Nicolò Bulega può essere fiero della sua prima stagione nel Mondiale Superbike. È secondo in classifica e, anche se al 99% il titolo andrà a Toprak Razgatlioglu, lui non ha nulla da recriminarsi. Da rookie si è messo dietro il due volte campione SBK e compagno di squadra Alvaro Bautista, oltre al resto dei colleghi più esperti di lui. Vero che ha avuto a disposizione un pacchetto tecnico e un team di primissimo livello, però non era comunque scontato il suo rendimento. Ovviamente, nell'ultimo round a Jerez spera di riuscire a conquistare almeno una vittoria per chiudere in bellezza il campionato.

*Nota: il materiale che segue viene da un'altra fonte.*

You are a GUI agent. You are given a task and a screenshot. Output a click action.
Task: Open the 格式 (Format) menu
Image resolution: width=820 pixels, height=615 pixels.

Superbike Jerez, le sensazioni di Bulega
Il pilota emiliano è fiducioso in vista di questo fine settimana in Andalusia: "Sono davvero felice, perché arriviamo da un weekend forte a Estoril. Ho un buon feeling con la mia moto e la pista di Jerez mi piace molto, è una delle mie preferite. Cercherò di fare del mio meglio, come sempre".
Pensare di strappare il titolo Superbike a Razgatlioglu è qualcosa di molto complicato e Bulega lo sa bene, però ha voglia di chiudere alla grande il 2024 e spera di riuscire a salire sul gradino più alto del podio: "Onestamente, è davvero difficile. Cercherò di lottare per vincere, anche perché ho bisogno di una extra-motivazione per l'anno prossimo. Se potrò, lotterò per il podio e per la vittoria".
Nicolò stupito del suo 2024
Il pilota del team Aruba Racing Ducati ha ammesso che non immaginava assolutamente che all'ultimo round a Jerez avrebbe avuto ancora la matematica chance di laurearsi campione SBK: "Non me lo aspettavo affatto, è una sorpresa per me essere qui e dire che posso ancora lottare per il titolo. È incredibile, non era nella mia testa quando ho firmato il contratto. Quando ho vinto la prima gara, mi sono detto che comunque il campionato sarebbe stato lungo. Ho lottato per il podio tutto l'anno ed è incredibile essere qui al mio primo anno in Superbike. Voglio godermi questo momento".
Bulega è fiero della sua stagione, ha avuto una grande costanza di rendimento e pochissime volte è andato in difficoltà. Ha accumulato un'esperienza che gli sarà molto utile per il 2025, quando riproverà a puntare al titolo: "Sono tanto orgoglioso. Al primo anno ho lottato con campioni e piloti che sono qui da più tempo. Essere in mezzo a loro da debuttante è fantastico. Sono felice del mio anno, ora ho molta più esperienza con diversi tipi di moto. In Superbike c'è molta più elettronica e non avevo tanta esperienza, anche il motore ha più potenza. Devi lavorare in ogni area e sono contento di come è andata, perché ho capito molte cose nuove".